2. La direction générale de la mondialisation
Au niveau de l’administration centrale, la principale nouveauté réside dans la création d’une direction de la mondialisation, du développement et des partenariats. Ambition affichée : créer une direction transversale, capable d’appréhender les grands problèmes mondiaux tels que l’eau, l’énergie ou encore les nouveaux types de conflits. Décision d’autant plus symbolique qu’elle s’accompagne d’un regroupement de l’ensemble des personnels dans les anciens bâtiments de l’Imprimerie nationale, rue de la Convention à Paris. "C’est encore un corps creux, estime un représentant de la CFDT à propos de la nouvelle direction.
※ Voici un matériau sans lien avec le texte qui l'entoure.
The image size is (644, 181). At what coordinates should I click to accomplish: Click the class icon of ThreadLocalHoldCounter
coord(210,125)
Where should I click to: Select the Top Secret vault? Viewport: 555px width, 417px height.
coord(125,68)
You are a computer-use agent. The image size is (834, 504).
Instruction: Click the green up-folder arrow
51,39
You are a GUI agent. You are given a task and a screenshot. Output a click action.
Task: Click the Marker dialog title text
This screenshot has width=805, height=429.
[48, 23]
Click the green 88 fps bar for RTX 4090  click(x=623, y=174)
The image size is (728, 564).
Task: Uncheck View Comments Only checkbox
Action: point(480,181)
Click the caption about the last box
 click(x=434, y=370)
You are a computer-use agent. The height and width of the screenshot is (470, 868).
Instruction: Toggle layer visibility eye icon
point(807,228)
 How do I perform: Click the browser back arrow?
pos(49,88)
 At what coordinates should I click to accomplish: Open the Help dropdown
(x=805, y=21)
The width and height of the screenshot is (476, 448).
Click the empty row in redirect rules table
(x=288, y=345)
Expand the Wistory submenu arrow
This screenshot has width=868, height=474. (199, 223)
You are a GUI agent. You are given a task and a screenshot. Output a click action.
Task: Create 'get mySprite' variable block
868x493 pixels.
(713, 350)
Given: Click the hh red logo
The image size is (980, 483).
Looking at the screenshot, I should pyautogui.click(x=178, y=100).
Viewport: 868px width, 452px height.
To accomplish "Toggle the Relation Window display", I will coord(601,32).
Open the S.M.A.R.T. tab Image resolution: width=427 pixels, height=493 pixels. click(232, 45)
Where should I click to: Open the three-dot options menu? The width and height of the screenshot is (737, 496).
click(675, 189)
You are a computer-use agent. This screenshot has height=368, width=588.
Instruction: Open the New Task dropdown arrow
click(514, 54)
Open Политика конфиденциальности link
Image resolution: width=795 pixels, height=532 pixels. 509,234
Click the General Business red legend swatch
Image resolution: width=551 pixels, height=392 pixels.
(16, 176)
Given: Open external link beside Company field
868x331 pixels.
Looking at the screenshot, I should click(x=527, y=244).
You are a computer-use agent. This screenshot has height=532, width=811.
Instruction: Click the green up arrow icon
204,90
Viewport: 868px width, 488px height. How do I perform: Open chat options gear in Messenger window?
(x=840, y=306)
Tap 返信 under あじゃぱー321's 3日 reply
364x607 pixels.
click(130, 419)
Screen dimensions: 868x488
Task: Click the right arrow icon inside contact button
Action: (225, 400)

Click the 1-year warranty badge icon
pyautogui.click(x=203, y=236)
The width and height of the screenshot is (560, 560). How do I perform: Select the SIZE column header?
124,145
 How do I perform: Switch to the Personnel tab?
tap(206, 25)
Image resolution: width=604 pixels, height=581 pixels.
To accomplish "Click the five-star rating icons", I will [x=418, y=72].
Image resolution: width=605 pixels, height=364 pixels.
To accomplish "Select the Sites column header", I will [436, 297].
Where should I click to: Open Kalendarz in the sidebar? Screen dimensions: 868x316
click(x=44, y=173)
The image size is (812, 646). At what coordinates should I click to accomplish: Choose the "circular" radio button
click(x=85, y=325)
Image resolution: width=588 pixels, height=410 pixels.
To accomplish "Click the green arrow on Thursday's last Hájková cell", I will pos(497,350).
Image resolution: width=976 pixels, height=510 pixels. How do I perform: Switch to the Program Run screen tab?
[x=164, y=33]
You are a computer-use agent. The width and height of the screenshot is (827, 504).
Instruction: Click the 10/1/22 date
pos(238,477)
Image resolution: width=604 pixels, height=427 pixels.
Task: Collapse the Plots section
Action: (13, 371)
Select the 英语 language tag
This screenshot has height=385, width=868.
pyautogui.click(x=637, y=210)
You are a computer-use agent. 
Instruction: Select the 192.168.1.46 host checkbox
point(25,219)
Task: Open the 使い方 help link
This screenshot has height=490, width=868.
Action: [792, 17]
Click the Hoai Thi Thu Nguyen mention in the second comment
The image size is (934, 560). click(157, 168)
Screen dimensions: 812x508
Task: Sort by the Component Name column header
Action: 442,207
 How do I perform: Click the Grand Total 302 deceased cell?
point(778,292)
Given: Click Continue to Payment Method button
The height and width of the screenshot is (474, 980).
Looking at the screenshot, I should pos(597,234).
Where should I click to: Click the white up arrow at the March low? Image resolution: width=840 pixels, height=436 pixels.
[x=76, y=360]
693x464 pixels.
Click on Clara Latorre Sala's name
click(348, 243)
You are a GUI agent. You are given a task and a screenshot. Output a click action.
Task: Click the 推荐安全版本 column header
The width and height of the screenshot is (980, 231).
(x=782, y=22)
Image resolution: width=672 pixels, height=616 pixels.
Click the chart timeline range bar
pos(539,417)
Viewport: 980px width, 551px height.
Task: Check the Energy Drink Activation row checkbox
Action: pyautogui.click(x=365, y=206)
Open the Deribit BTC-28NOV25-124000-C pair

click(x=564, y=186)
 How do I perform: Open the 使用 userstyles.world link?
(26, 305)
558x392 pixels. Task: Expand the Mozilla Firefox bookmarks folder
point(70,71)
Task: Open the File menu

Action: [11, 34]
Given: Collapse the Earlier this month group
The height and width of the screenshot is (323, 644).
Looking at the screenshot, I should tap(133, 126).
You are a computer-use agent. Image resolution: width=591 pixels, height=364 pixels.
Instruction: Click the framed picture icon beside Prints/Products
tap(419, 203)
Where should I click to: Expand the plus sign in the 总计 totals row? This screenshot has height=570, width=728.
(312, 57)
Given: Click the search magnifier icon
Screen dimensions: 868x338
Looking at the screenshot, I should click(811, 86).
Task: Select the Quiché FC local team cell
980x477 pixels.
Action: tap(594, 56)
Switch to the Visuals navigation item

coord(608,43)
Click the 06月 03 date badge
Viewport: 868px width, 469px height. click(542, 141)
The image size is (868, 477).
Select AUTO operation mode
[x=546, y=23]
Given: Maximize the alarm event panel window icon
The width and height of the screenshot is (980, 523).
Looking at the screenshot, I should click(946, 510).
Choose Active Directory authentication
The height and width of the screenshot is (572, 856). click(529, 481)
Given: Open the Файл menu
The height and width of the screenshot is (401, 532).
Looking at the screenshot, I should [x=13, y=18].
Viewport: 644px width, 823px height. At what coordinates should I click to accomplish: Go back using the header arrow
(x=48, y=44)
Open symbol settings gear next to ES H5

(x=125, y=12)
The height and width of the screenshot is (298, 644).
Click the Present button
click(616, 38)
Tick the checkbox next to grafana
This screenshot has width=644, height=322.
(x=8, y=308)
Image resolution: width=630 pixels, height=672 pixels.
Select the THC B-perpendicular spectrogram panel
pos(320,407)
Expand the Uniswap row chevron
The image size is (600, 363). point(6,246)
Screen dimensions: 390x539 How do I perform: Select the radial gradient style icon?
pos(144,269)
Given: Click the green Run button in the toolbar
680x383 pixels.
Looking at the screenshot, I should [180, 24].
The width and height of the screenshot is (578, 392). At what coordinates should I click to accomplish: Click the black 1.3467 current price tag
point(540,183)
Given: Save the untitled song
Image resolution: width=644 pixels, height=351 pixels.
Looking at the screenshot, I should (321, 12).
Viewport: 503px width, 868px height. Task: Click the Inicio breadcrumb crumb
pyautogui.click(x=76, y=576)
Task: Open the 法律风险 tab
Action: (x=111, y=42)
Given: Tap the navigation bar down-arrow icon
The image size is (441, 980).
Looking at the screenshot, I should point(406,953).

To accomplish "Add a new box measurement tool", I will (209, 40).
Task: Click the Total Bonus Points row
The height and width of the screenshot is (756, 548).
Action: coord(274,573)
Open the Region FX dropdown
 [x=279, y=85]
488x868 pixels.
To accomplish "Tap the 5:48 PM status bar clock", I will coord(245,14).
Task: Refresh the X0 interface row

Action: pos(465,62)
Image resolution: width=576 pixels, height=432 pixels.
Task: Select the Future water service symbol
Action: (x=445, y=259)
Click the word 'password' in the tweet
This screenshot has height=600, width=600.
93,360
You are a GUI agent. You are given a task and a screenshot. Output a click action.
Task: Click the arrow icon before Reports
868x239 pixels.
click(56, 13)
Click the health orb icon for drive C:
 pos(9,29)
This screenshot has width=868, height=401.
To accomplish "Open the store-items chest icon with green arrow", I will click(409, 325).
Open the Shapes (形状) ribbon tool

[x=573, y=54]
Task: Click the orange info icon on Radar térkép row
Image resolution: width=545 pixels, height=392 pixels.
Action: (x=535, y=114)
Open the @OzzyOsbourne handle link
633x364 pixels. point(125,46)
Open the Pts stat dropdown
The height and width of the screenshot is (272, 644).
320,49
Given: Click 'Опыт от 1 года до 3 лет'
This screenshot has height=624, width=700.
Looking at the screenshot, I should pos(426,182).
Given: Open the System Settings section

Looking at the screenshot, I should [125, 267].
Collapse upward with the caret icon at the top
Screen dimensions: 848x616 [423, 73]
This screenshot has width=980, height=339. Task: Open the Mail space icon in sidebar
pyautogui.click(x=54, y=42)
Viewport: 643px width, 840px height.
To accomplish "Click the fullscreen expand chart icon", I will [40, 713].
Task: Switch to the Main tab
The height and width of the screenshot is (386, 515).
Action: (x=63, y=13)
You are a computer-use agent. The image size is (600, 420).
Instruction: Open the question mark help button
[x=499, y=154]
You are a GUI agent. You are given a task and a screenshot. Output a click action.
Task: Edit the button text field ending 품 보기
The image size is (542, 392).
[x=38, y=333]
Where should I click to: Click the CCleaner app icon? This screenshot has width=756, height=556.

On ne connaît pas les moyens ni les tutelles sur des organismes comme l’Agence France développement." Accusation réfutée par un représentant du ministère : "La structure est en place, les décrets et les arrêtés ont été pris." La nomination des fonctionnaires est en cours. Selon le ministère, la structure devrait fonctionner à plein régime à la rentrée. Les grands enjeux mondiaux n’attendront pas.

3. L’action culturelle remise à plat
Autre chantier clé : la refonte de l’influence culturelle à l’étranger. Si le pilotage stratégique doit revenir à la direction générale à la mondialisation, c’est l’opérateur Cultures France qui sera chargé concrètement des échanges culturels. Les contours de cette nouvelle agence sont en cours de définition : une mission de préfiguration devra rendre ses propositions cet été. D’ores et déjà, on sait que l’opérateur aura le statut d’établissement public à caractère industriel et commercial (Epic), qu’il répondra à un contrat d’objectifs fixé par le ministère et qu’il interviendra par exemple sur les appels d’offres étrangers, à l’instar des British Council ou Institut Goethe.
Dans les postes diplomatiques, l’Institut français est en passe de devenir l’interlocuteur unique sur les questions culturelles en se rapprochant des services culturels des ambassades. Il pourra mélanger sur le terrain les fonds français et étrangers pour le montage de projets. La CFDT parle de "tergiversations et d’improvisations" en évoquant cette réorganisation de l’action culturelle de la France. Quant à Daniel Vazeille, de la CGT, il voit surtout dans la démarche de délégation des tâches culturelles à ces organismes la poursuite du démantèlement de l’action culturelle et de coopération du ministère des Affaires étrangères.